§ **WHAT TO DO**: Output the items as a numbered list, blank lines omitted, starting with the line containing "Toggle bias current display (green I)" and going on through the line containing "Action: point(169,248)". Leave the pictures out of the list.

## begin

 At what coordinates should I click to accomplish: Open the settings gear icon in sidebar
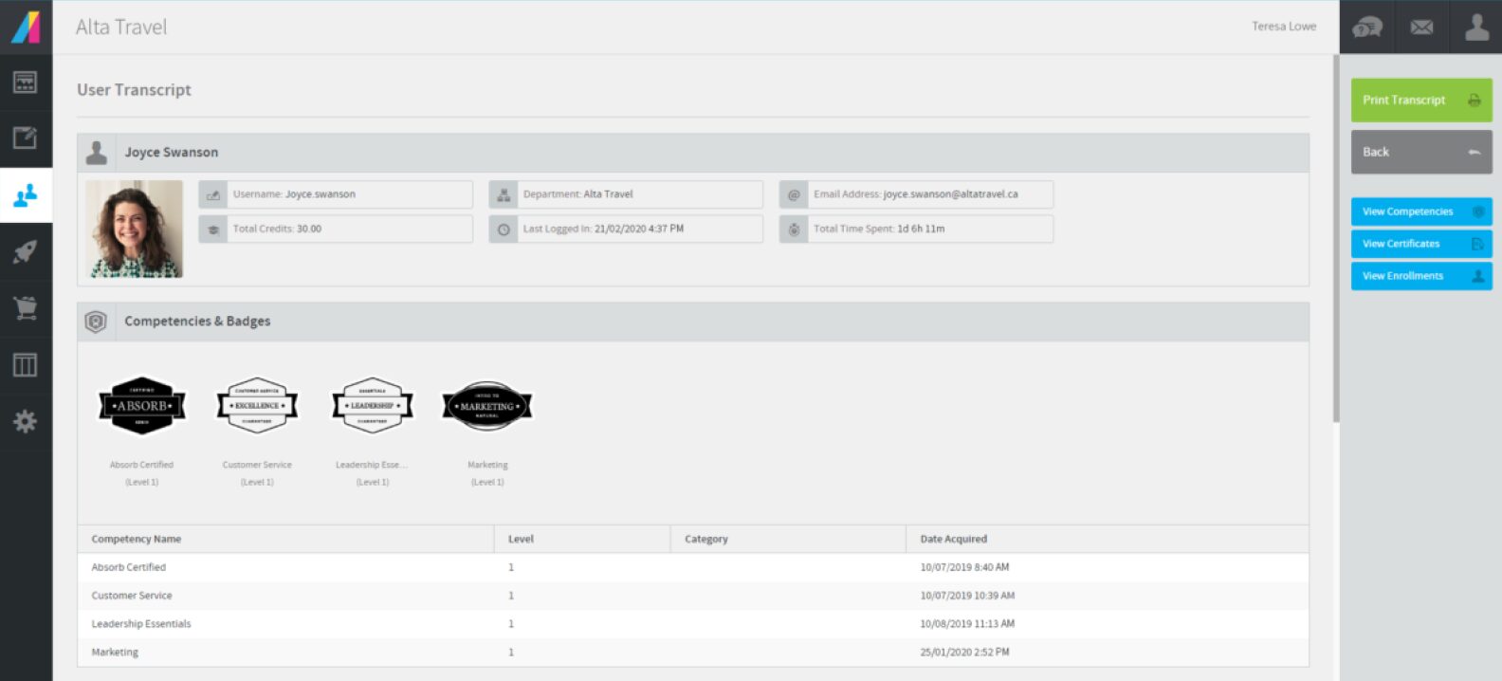coord(26,421)
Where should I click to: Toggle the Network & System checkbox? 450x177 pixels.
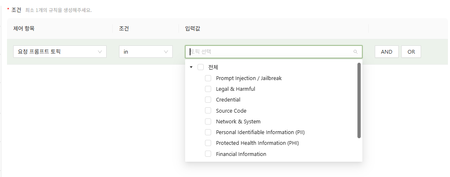tap(208, 121)
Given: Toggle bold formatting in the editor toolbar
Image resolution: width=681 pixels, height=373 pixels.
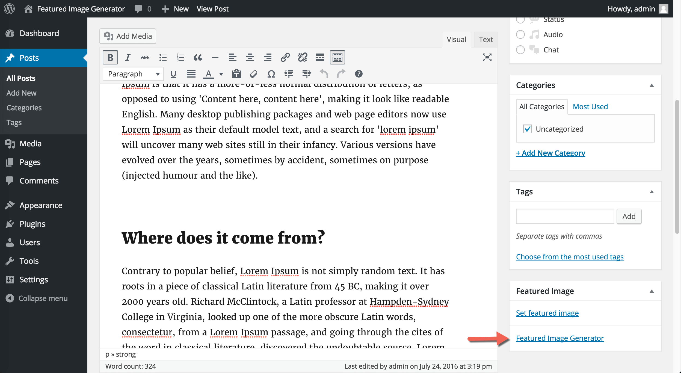Looking at the screenshot, I should [110, 58].
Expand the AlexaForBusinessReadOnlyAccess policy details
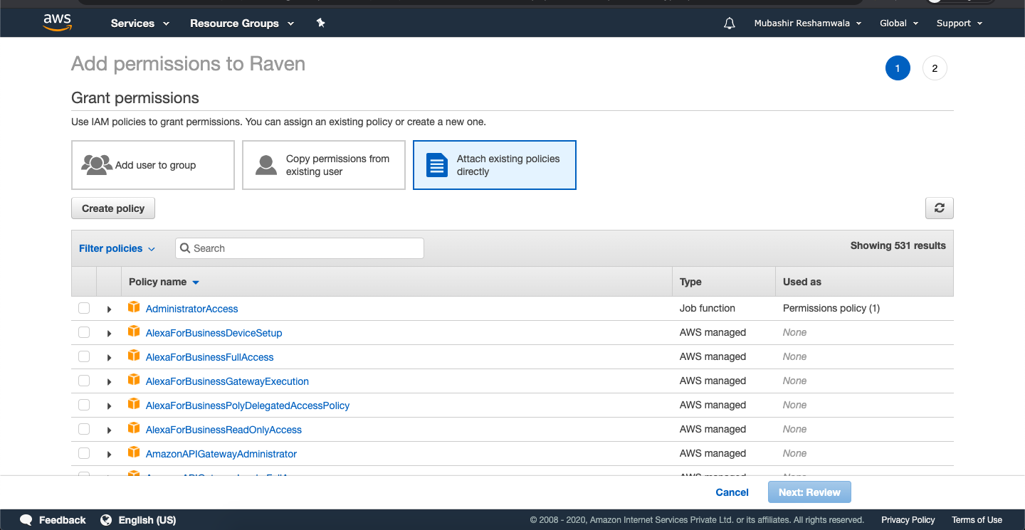1025x530 pixels. tap(109, 430)
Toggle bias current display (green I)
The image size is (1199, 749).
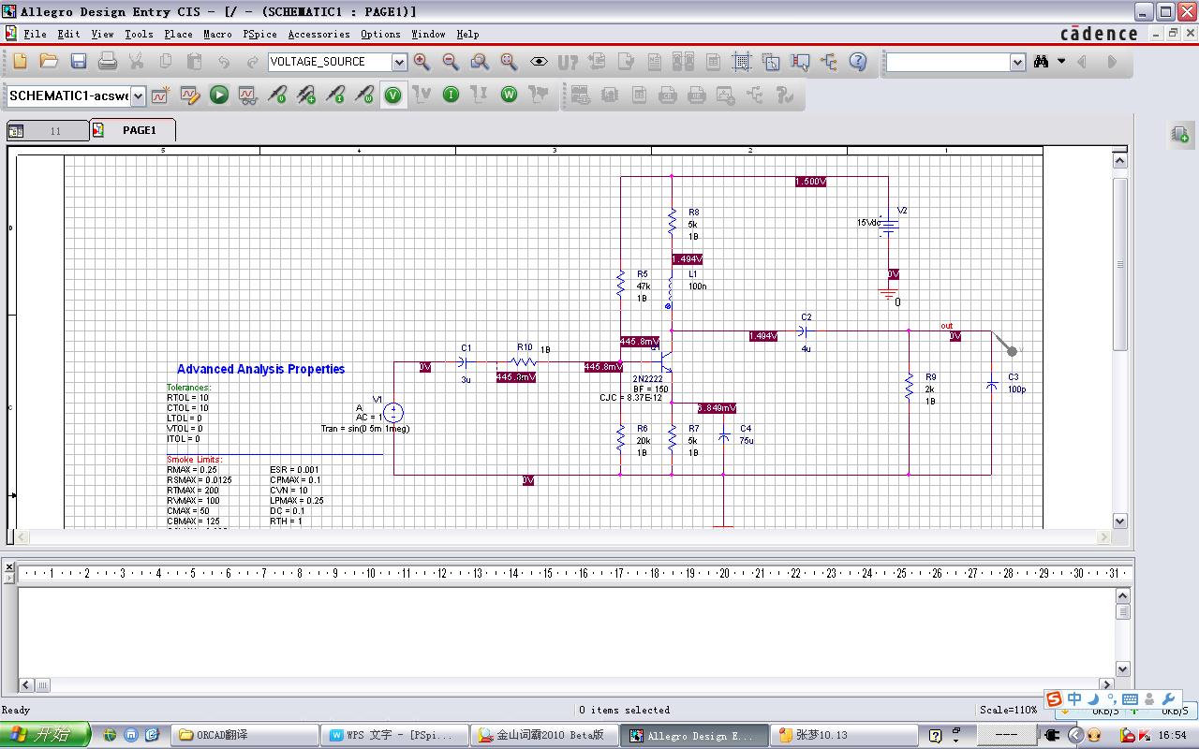tap(451, 95)
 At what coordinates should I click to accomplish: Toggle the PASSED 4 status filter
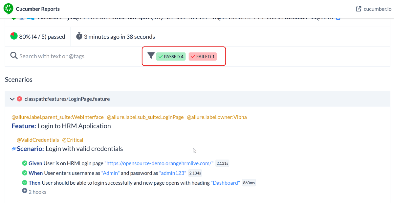[x=171, y=57]
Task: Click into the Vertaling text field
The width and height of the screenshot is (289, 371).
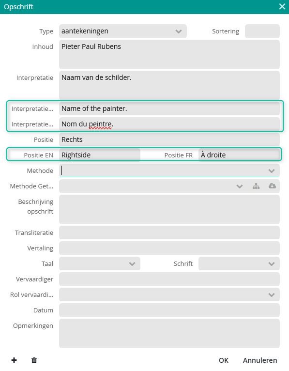Action: point(169,248)
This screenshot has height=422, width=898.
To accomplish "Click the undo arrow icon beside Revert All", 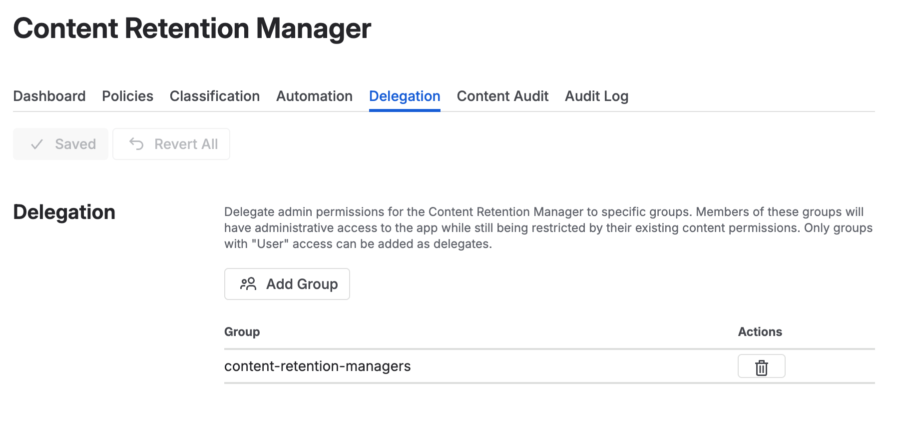I will click(x=136, y=144).
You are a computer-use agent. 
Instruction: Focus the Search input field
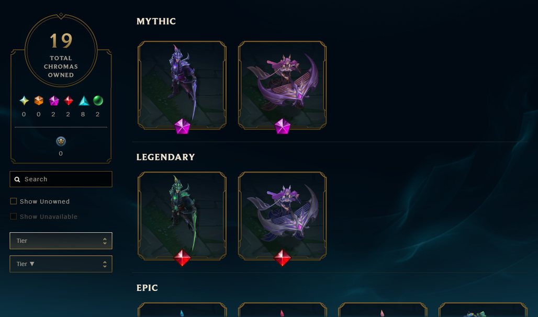[x=61, y=179]
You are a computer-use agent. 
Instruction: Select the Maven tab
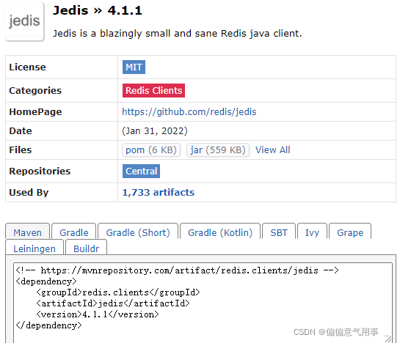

## end

§ **WRITTEN ANSWER**:
1. Toggle bias current display (green I)
2. The image size is (1199, 749).
3. tap(451, 95)
4.  At what coordinates should I click to accomplish: Toggle the PASSED 4 status filter
5. [x=171, y=57]
6. Task: Click into the Vertaling text field
7. The width and height of the screenshot is (289, 371).
8. Action: point(169,248)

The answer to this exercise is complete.